Specifically, the Government argues that Fuentes’s criminal information reveals that he offered to sell drug paraphernalia, which can be an “aggravated felony.” See 21 U.S.C. § 863(a)(1) (“It is unlawful for any person to sell or offer to sell drug paraphernalia.”). 2 The Govern *361 ment contends that because the criminal information states that Fuentes “delivered” cocaine “weighing by aggregate weight, including any adulterants and dilutants, less than 1 gram,” and because adulterants and dilutants may be considered drug paraphernalia, then Fuentes, at the very least, offered to sell drug paraphernalia. Cf . United States v. Gray, 982 F.2d 1020, 1021 (6th Cir.1993) (recounting the facts of the case where the police arrested an individual with a large amount of a cocaine dilutant and indicted him for conspiracy to unlawfully possess cocaine with intent to distribute, but where, following a plea agreement, the defendant pleaded guilty to selling drug paraphernalia).

This court has never held that adulterants and dilutants may be considered drug paraphernalia, and we need not consider that issue now. Even assuming that adulterants and dilutants could be considered drug paraphernalia, we do not read the criminal information to require a finding that Fuentes pleaded guilty to offering to sell adulterants and dilutants. The phrase “including any adulterants and dilutants” does not mean that there necessarily were adulterants and dilutants; rather, it only means that if there were adulterants and dilutants, they were counted toward the total aggregate weight of the cocaine. Therefore, Fuentes’s conviction and the criminal information do not necessitate a finding that Fuentes offered to sell drug paraphernalia, and the district court erred in applying a sentencing enhancement for a prior conviction of an “aggravated felony” under U.S.S.G. § 2L1.2(b)(l)(C).

Finally, Fuentes challenges the constitutionality of the “felony” and “aggravated felony” provisions of 8 U.S.C. § 1326(b)(1) and (2). The constitutionality of these provisions was upheld in Almendarez-Torres v. United States, 523 U.S. 224, 235, 118 S.Ct. 1219, 140 L.Ed.2d 350 (1998). Almendarez-Torres is binding precedent unless overruled by the Supreme Court. Therefore, Fuentes’s argument is foreclosed by precedent. United States v. Mendez-Villa, 346 F.3d 568, 570-571 (5th Cir.2003).

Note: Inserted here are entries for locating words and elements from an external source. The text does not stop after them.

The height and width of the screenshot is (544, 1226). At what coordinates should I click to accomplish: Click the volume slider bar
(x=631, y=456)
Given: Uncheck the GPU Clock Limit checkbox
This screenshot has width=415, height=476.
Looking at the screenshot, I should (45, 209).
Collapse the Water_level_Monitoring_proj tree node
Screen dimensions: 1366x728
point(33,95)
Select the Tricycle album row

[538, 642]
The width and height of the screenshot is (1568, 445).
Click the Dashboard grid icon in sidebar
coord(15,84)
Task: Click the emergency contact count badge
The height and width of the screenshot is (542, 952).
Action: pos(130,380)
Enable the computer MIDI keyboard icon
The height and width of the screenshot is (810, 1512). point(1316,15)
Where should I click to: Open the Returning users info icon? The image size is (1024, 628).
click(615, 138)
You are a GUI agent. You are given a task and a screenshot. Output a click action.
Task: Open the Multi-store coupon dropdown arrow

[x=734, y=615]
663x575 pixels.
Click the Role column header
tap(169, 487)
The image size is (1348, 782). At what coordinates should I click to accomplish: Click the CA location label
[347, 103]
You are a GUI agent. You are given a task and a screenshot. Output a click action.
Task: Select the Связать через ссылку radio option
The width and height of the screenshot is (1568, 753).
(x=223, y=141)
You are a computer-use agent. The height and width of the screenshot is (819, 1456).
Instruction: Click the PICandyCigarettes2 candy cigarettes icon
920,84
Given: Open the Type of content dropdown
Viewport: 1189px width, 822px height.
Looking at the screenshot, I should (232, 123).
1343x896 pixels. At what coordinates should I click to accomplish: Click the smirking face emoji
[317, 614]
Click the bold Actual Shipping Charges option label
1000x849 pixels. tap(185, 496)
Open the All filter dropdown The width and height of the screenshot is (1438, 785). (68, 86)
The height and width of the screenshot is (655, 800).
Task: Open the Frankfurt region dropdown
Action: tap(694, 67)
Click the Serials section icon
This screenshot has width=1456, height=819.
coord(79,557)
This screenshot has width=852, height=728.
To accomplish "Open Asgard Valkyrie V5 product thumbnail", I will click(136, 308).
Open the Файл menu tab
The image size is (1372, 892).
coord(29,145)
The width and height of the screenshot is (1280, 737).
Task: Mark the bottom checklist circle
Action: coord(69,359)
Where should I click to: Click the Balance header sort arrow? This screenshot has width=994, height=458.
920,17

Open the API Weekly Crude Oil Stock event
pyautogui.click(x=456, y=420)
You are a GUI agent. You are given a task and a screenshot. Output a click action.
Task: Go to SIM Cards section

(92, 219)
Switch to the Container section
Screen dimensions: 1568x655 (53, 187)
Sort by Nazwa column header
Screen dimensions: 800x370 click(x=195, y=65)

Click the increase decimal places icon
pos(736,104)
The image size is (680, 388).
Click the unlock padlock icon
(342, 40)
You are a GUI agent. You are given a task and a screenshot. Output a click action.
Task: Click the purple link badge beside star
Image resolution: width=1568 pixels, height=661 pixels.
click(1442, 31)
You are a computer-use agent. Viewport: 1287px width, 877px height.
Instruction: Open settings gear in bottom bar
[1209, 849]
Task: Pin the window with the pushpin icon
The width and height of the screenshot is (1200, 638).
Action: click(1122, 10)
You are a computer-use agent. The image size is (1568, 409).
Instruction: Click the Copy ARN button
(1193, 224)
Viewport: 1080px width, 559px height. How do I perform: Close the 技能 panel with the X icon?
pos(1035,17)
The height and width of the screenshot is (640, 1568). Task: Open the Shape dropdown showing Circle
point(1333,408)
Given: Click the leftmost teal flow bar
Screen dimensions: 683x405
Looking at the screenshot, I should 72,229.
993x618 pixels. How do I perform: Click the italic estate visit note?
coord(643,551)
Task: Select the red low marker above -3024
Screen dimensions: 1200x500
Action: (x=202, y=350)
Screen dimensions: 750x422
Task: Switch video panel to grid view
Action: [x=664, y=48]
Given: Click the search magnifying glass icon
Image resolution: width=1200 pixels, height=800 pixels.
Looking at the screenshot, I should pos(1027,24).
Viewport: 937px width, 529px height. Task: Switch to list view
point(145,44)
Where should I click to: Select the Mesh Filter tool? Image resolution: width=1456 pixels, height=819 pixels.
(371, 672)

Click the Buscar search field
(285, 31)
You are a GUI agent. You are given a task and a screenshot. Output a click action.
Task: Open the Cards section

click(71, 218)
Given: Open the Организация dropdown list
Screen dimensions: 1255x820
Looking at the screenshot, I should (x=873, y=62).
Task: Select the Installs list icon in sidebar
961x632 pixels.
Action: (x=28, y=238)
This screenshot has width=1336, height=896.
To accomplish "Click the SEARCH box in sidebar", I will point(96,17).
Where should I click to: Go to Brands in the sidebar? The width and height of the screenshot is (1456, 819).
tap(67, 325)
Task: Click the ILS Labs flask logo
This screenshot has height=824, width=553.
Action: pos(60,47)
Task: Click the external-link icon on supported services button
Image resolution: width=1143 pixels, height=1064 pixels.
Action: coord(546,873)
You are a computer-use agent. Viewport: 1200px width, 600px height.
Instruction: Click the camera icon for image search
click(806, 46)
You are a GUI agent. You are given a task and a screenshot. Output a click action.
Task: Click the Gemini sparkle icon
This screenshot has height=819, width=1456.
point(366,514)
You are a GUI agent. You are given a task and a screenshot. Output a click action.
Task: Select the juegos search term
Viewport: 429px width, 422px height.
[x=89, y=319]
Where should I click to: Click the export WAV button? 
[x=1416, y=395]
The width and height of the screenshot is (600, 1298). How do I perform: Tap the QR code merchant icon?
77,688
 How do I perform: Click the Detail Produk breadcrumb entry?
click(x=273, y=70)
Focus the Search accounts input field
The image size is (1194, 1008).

Because the district court improperly calculated Fuentes’s sentencing guideline range by applying an eight-level sentencing enhancement under U.S.S.G. § 2L1.2, we VACATE the sentence and REMAND for re-sentencing.

*

Pursuant to 5th Cir. R. 47.5, the court has determined that this opinion should not be published and is not precedent except under the limited circumstances set forth in 5th Cir. R. 47.5.4.

1

. In Fuentes’s case, the charging document, a criminal information, relevantly states,

[I]n Harris County, Texas, ELMER ALEXANDER FUENTES, hereafter styled the Defendant, heretofore on or about August 20, 1999, did then and there unlawfully, intentionally and knowingly deliver by actual transfer to D. LAMBERT, a controlled substance, namely, COCAINE, weighing by aggregate weight, including any adulterants and dilutants, less than 1 gram.